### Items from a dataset
..........
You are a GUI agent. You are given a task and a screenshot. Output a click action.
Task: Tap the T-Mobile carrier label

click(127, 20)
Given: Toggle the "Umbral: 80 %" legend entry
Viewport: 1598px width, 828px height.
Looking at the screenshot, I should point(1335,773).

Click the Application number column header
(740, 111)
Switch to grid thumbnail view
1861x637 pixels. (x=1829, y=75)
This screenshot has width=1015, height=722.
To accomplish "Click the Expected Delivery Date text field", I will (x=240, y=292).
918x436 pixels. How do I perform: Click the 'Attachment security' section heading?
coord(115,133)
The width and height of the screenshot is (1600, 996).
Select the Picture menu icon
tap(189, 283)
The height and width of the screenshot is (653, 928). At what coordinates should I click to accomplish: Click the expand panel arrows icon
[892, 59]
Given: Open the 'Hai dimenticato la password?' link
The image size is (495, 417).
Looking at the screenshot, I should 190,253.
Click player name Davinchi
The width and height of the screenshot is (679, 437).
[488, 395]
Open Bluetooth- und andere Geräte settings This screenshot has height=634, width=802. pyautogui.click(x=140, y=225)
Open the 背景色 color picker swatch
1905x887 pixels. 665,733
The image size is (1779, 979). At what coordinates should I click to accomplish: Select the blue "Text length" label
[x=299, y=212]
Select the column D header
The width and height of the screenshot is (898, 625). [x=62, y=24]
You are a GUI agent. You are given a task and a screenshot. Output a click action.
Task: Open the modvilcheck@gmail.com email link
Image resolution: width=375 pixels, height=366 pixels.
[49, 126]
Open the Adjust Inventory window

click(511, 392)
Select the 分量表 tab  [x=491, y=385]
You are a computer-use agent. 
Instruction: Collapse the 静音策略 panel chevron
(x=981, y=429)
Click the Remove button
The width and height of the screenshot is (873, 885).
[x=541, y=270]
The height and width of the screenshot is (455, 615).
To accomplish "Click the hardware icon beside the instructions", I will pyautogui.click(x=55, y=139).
..........
### Task to carry out
Which lines run from the one containing "Click the Remove button" to the final line of the entries? Return those lines exactly, and only those.

### Finished task
Click the Remove button
The width and height of the screenshot is (873, 885).
[x=541, y=270]
The height and width of the screenshot is (455, 615).
To accomplish "Click the hardware icon beside the instructions", I will pyautogui.click(x=55, y=139).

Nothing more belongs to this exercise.